联合国:明年4月,印度将超中国成为人口第一大国
India is forecast to surpass China as the world's most populous country by mid-April next year, a United Nations report said.
India saw rapid population growth — almost 2 percent annually — for much of the second half of the last century. The UN projects that India's population will be 1.64 billion by 2050.
Yet India is not undergoing a population explosion. India's fertility rate has also fallen substantially in recent decades - from 5.7 births per woman in 1950 to two births per woman today - but the rate of decline has been slower.
According to BBC, one in five people below 25 years in the world is from India and 47 percent of Indians are below the age of 25. "This generation of young Indians will be the largest consumer and labor source in the knowledge and network goods economy. Indians will be the largest pool of global talent," says Shruti Rajagopalan, an economist, in a new paper.
It could, for example, strengthen India's claim of getting a permanent seat in the UN Security Council. "I think you have certain claims on things (by being the country with largest population)," says John Wilmoth, director of the Population Division of the UN Department of Economic and Social Affairs.
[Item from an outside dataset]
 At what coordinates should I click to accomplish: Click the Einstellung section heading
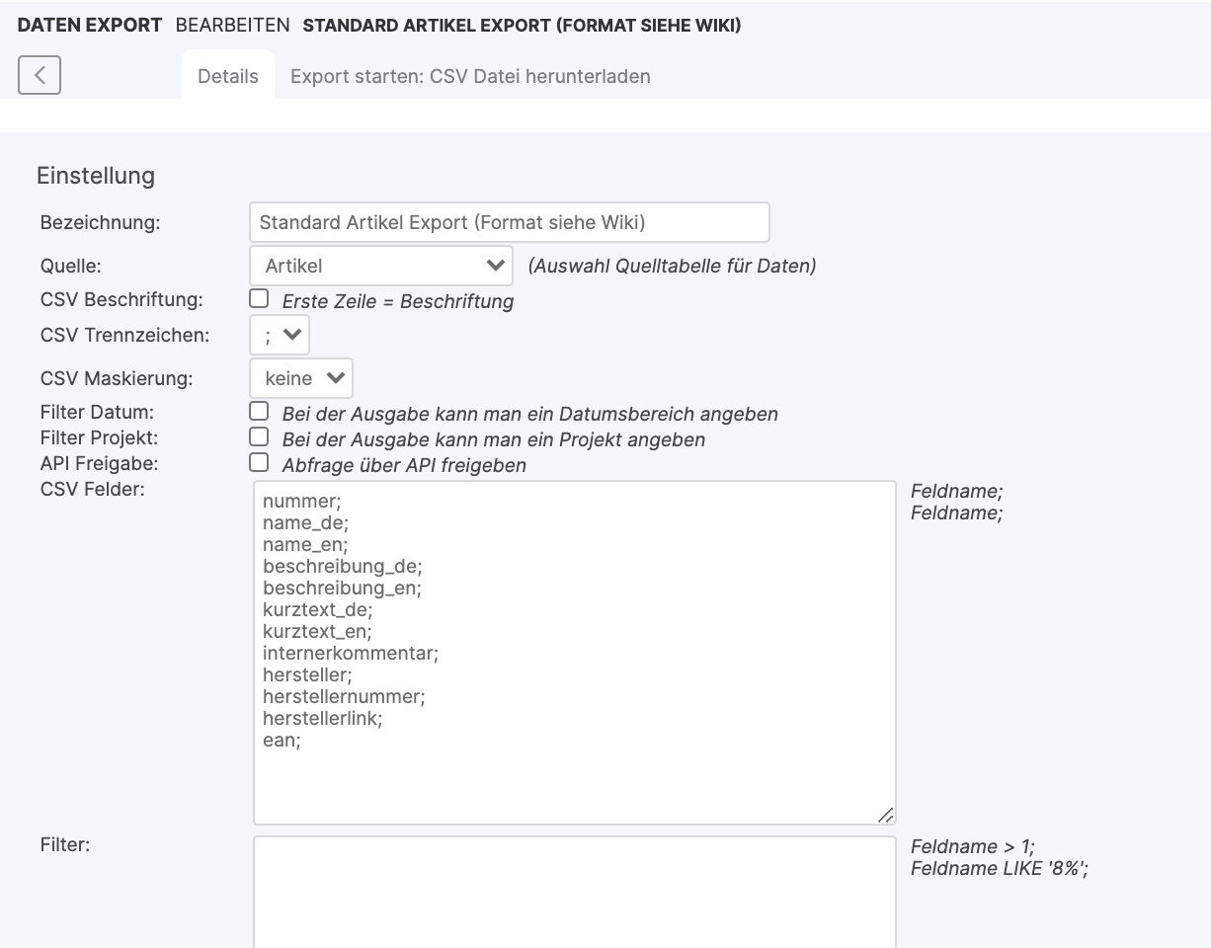coord(96,176)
India needs to create enough jobs for its young working age population to reap a demographic dividend. But only 40 percent of of India's working-age population works or wants to work, according to Centre for Monitoring Indian Economy (CMIE).
More women would need jobs as they spend less time in their working age giving birth and looking after children. The picture here is bleaker: only 10 percent of working-age women were participating in the labor force in October, according to CMIE, compared with 69 percent in China.
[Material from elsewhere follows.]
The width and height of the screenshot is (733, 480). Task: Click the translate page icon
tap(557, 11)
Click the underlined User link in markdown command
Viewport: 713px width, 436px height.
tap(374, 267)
Then there's migration. Some 200 million Indians have migrated within the country — between states and districts — and their numbers are bound to grow. Most are workers who leave villages for cities to find work. "Can our cities provide migrants a reasonable living standard? Otherwise, we will end up with more slums and disease," says S. Irudaya Rajan, a migration expert at Kerala's Center for Development Studies.
Demographers say India also needs to stop child marriages, prevent early marriages and properly register births and deaths. A skewed sex ratio at birth — meaning more boys are born than girls — remains a worry.
Demographers say the ageing of India receives little attention. In 1947, India's median age was 21. A paltry 5 percent of people were above the age of 60. Today, the median age is over 28, and more than 10 percent of Indians are over 60 years. "As the working-age population declines, supporting an older population will become a growing burden on the government's resources," says Rukmini S, author of Whole Numbers and Half Truths. "Family structures will have to be recast and elderly persons living alone will become an increasing source of concern," she says.